Let's assume that we have the following list of words:

wordsList = [python, java, ottawa, news, java, ottawa]

We want to calculate the frequency of each word in this list. For that, we will apply the divide-and-conquer strategy to solve this problem in an efficient way.

The implementation of divide-and-conquer is shown in the following diagram:

The preceding diagram shows the following phases into which a problem is divided:

  1. Splitting: The input data is divided into partitions that can be processed independently of each other. This is called splitting. We have three splits in the preceding figure.
  2. Mapping: Any operation that can run independently on a split is called a map. In the preceding diagram, the map operation coverts each of the words in the partition to key-value pairs. Corresponding to the three splits, there are three mappers that are run in parallel.
  3. Shuffling: Shuffling is the process of bringing similar keys together. Once the similar keys are brought together, aggregation functions can be run on their values. Note that shuffling is a performance-intensive operation as similar keys need to be brought together that can be originally distributed across the network.
  4. Reducing: Running an aggregation function on the values of similar keys is called reducing. In the preceding diagram, we have to count the number of words.

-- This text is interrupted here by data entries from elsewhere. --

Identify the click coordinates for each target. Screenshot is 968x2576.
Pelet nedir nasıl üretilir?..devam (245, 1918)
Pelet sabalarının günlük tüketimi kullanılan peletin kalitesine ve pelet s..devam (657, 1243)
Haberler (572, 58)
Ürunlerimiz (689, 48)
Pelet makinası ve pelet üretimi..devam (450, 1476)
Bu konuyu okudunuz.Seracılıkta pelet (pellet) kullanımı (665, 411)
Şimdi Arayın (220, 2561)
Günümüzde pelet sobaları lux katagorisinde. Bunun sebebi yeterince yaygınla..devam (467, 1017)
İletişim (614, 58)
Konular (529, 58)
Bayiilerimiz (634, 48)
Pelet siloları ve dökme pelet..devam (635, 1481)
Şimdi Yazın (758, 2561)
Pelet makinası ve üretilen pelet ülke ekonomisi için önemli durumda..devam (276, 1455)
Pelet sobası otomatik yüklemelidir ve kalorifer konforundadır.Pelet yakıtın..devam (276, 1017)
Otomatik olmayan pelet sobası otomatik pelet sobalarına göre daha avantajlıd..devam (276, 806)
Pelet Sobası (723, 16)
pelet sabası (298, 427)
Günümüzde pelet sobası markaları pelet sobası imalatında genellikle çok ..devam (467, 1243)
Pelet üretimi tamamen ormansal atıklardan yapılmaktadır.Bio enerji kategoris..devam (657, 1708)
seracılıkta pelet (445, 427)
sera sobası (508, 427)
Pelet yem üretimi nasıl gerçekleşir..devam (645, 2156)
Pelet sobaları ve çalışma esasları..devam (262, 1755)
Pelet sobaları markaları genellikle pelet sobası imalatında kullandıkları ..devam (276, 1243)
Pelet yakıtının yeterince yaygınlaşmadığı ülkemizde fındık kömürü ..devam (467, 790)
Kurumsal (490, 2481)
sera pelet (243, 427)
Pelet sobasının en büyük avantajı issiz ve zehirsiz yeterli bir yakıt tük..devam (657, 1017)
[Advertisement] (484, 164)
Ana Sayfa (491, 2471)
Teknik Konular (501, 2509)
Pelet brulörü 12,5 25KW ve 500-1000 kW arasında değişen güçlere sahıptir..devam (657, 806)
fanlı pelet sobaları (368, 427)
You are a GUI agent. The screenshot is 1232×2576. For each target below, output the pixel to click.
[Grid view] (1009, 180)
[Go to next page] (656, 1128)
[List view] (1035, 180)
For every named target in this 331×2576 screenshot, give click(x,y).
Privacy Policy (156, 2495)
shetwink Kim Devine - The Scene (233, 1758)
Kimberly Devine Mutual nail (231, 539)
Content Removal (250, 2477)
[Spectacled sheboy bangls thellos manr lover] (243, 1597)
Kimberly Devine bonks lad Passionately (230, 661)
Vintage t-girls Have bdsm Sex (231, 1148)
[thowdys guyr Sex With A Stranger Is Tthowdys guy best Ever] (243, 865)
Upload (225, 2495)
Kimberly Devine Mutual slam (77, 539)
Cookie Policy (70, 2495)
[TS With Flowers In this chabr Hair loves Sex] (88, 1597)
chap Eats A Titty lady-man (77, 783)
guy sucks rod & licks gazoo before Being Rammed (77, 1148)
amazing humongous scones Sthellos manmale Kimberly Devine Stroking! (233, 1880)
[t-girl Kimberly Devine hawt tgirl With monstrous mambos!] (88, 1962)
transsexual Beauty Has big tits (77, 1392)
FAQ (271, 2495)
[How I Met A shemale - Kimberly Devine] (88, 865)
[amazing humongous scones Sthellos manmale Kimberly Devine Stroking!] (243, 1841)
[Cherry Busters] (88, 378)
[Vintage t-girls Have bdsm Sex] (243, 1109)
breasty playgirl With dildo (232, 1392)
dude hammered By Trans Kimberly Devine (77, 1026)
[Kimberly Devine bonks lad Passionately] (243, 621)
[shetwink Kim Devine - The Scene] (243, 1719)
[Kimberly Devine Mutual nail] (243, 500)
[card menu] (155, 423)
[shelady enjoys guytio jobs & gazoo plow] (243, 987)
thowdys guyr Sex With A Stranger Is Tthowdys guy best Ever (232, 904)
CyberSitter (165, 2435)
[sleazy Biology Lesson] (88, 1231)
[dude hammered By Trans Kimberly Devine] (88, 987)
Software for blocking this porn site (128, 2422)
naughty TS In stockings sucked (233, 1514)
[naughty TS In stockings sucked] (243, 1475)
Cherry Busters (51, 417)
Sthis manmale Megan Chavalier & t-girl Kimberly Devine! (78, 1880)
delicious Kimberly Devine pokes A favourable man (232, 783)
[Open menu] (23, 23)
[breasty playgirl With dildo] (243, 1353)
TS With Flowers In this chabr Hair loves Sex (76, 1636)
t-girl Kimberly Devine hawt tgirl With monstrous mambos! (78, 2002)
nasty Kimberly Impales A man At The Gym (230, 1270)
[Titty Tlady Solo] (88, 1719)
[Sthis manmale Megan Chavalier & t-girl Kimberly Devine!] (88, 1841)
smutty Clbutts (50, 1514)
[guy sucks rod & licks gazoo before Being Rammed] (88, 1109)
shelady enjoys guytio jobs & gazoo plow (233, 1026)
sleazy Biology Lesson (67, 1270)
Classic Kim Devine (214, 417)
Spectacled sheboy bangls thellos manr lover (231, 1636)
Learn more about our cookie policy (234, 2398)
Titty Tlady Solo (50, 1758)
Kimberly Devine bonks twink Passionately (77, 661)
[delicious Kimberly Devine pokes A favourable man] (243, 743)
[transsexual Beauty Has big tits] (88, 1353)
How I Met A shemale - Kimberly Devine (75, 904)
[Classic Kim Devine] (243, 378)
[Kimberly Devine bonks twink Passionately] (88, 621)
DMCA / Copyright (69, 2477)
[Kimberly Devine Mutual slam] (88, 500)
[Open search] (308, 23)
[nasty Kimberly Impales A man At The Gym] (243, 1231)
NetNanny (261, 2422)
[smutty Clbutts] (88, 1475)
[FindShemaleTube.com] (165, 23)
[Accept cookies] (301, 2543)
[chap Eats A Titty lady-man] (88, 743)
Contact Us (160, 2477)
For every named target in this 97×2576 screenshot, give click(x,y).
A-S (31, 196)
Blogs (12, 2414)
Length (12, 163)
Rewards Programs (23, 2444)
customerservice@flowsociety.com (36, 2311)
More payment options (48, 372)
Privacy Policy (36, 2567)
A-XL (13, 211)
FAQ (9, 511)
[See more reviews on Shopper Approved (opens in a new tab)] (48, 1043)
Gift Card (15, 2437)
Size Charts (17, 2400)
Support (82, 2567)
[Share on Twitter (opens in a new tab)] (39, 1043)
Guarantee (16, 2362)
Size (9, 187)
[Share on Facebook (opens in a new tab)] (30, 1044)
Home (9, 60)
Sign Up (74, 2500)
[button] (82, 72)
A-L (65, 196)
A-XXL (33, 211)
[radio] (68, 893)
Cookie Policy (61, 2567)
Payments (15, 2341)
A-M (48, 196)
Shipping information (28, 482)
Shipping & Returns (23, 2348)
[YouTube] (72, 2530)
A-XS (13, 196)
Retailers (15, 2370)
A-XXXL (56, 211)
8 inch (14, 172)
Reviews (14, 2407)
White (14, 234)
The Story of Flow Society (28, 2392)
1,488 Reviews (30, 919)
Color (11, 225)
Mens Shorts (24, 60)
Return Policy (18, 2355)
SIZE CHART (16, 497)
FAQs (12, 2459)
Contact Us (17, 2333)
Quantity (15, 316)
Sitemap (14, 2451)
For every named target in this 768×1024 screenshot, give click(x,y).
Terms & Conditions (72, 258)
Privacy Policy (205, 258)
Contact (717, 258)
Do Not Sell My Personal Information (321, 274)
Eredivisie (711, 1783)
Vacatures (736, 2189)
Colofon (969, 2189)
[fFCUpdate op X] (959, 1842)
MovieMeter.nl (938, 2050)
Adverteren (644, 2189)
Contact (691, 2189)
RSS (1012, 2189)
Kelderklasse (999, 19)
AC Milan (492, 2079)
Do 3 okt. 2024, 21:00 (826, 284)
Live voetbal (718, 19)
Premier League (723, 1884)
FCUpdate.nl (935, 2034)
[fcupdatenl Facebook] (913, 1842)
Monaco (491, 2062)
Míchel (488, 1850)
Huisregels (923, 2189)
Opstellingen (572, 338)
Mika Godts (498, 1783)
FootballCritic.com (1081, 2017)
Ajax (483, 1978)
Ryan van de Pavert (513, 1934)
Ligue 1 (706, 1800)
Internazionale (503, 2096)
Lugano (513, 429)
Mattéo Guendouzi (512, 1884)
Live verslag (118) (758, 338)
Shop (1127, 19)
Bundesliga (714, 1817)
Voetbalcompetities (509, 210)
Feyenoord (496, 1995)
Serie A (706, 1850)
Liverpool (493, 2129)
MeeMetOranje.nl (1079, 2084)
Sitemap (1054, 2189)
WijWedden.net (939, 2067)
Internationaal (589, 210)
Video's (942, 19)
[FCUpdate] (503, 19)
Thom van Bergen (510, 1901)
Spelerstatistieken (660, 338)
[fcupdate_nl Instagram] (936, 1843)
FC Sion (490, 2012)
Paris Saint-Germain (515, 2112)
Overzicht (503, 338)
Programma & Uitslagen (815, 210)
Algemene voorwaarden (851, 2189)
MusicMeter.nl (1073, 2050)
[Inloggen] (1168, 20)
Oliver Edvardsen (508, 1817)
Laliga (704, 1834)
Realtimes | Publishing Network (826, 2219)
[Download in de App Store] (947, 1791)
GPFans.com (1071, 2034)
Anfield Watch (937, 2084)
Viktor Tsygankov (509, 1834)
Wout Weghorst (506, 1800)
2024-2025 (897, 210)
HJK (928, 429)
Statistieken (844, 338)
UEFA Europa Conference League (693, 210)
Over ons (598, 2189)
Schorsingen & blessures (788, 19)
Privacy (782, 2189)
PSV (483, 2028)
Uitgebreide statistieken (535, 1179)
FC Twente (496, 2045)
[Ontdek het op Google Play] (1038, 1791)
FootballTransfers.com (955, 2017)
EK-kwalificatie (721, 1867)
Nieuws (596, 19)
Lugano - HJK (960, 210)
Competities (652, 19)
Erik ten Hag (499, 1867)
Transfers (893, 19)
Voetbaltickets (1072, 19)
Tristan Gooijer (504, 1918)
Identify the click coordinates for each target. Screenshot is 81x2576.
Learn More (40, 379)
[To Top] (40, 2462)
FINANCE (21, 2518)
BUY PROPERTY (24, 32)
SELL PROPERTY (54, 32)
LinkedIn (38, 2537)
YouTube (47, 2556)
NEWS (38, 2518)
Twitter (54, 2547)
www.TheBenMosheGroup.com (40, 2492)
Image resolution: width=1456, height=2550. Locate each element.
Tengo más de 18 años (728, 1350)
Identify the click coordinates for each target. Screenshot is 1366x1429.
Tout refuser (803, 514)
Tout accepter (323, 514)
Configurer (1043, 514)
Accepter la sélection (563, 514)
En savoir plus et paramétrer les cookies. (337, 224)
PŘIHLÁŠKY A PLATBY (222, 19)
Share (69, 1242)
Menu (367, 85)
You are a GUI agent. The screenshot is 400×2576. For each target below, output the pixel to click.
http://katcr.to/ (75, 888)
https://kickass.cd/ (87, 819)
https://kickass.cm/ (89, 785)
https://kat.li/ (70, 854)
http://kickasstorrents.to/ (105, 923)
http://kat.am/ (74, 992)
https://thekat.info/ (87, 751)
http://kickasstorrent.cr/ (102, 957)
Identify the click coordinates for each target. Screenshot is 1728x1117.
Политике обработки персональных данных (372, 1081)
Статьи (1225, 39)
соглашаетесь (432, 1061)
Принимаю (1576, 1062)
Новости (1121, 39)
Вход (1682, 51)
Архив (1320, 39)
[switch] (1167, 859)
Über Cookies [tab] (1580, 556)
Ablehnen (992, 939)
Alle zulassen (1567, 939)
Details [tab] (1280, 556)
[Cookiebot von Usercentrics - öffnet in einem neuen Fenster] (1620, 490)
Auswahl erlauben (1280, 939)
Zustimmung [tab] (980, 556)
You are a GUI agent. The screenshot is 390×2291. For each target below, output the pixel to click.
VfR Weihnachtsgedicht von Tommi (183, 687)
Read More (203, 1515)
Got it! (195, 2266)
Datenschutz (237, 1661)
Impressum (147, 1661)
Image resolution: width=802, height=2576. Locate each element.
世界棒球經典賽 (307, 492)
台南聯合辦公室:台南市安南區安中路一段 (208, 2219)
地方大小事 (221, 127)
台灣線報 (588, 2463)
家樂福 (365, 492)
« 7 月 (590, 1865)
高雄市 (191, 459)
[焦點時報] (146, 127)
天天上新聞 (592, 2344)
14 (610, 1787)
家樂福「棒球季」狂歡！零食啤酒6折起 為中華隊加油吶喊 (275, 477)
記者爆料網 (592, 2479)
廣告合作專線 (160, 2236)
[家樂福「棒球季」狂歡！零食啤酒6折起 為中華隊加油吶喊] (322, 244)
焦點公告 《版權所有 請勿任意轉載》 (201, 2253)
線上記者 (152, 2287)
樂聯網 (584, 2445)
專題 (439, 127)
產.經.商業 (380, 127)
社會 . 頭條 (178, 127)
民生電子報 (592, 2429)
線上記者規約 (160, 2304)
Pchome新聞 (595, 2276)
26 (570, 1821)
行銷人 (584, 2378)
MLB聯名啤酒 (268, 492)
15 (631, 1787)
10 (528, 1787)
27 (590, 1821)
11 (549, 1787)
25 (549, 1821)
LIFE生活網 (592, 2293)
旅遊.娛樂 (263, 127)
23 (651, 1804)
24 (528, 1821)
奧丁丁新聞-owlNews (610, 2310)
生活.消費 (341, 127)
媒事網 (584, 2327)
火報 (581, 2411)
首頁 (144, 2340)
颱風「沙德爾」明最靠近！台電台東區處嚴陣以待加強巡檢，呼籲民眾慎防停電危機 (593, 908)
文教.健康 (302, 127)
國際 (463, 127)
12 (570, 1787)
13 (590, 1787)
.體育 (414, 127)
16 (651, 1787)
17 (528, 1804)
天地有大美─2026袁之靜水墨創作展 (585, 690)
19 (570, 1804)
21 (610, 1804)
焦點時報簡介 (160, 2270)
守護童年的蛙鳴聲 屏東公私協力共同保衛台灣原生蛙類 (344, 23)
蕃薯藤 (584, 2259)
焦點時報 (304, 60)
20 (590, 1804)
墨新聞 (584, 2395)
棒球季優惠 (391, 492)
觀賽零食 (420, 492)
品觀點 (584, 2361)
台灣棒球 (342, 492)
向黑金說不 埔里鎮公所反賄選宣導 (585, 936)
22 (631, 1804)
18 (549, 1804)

Let's see how we can write the code to implement this. To demonstrate the divide-and-conquer strategy, we need a distributed computing framework. We will run Python running on Apache Spark for this:

  1. First, in order to use Apache Spark, we will create a runtime context of Apache Spark:
import findspark
findspark.init()
from pyspark.sql import SparkSession
spark = SparkSession.builder.master("local[*]").getOrCreate()
sc = spark.sparkContext
  1. Now, let's create a sample list containing some words. We will convert this list into Spark's native distributed data structure, called a Resilient Distributed Dataset (RDD):
wordsList = ['python', 'java', 'ottawa', 'ottawa', 'java','news']
wordsRDD = sc.parallelize(wordsList, 4)
# Print out the type of wordsRDD
print (wordsRDD.collect())
  1. Now, let's use a map function to convert the words into a key-value pair:

  1. Let's use the reduce function to aggregate and get the final result:

This shows how we can use the divide-and-conquer strategy to count the number of words.

Modern cloud computing infrastructures, such as Microsoft Azure, Amazon Web Services, and Google Cloud, achieve scalability by implementing a divide-and-conquer strategy either directly or indirectly behind the scenes.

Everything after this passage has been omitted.